══ Listed records ══

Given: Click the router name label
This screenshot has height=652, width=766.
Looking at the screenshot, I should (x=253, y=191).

═══
══ Listed records ══

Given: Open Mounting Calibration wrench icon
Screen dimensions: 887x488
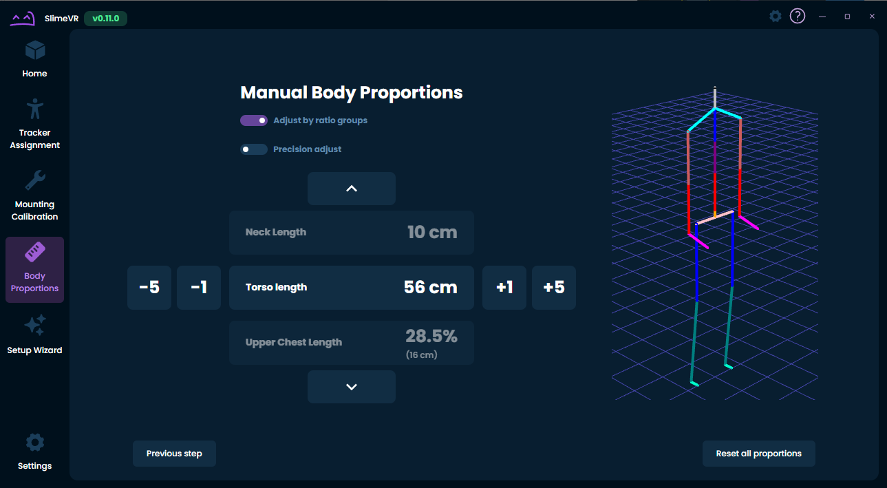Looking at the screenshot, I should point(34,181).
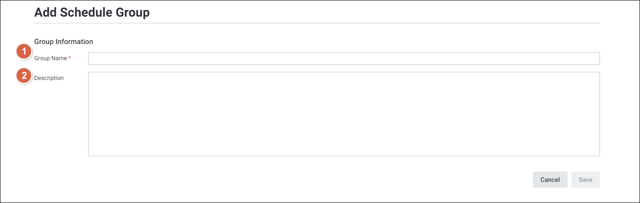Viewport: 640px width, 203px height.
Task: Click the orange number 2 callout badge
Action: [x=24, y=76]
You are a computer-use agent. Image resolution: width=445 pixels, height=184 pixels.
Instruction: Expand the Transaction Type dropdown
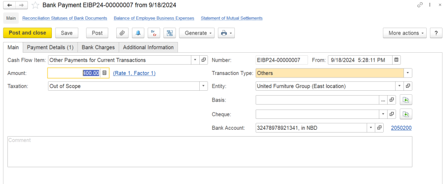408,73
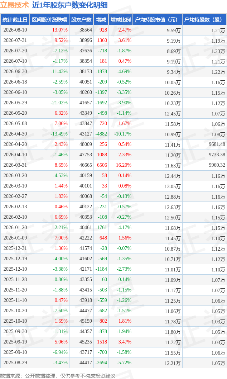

═══

Work item: Within the material above, only the stretch from the line holding "Given: Open Mounting Calibration wrench icon" through the line holding "You are a computer-use" is to be restated exactly. Pictures are dropped.

Exercise solution:
Given: Open Mounting Calibration wrench icon
Screen dimensions: 887x488
Looking at the screenshot, I should point(34,181).
Viewport: 640px width, 203px height.
Task: Click the orange number 2 callout badge
Action: [x=24, y=76]
You are a computer-use agent. Image resolution: width=445 pixels, height=184 pixels.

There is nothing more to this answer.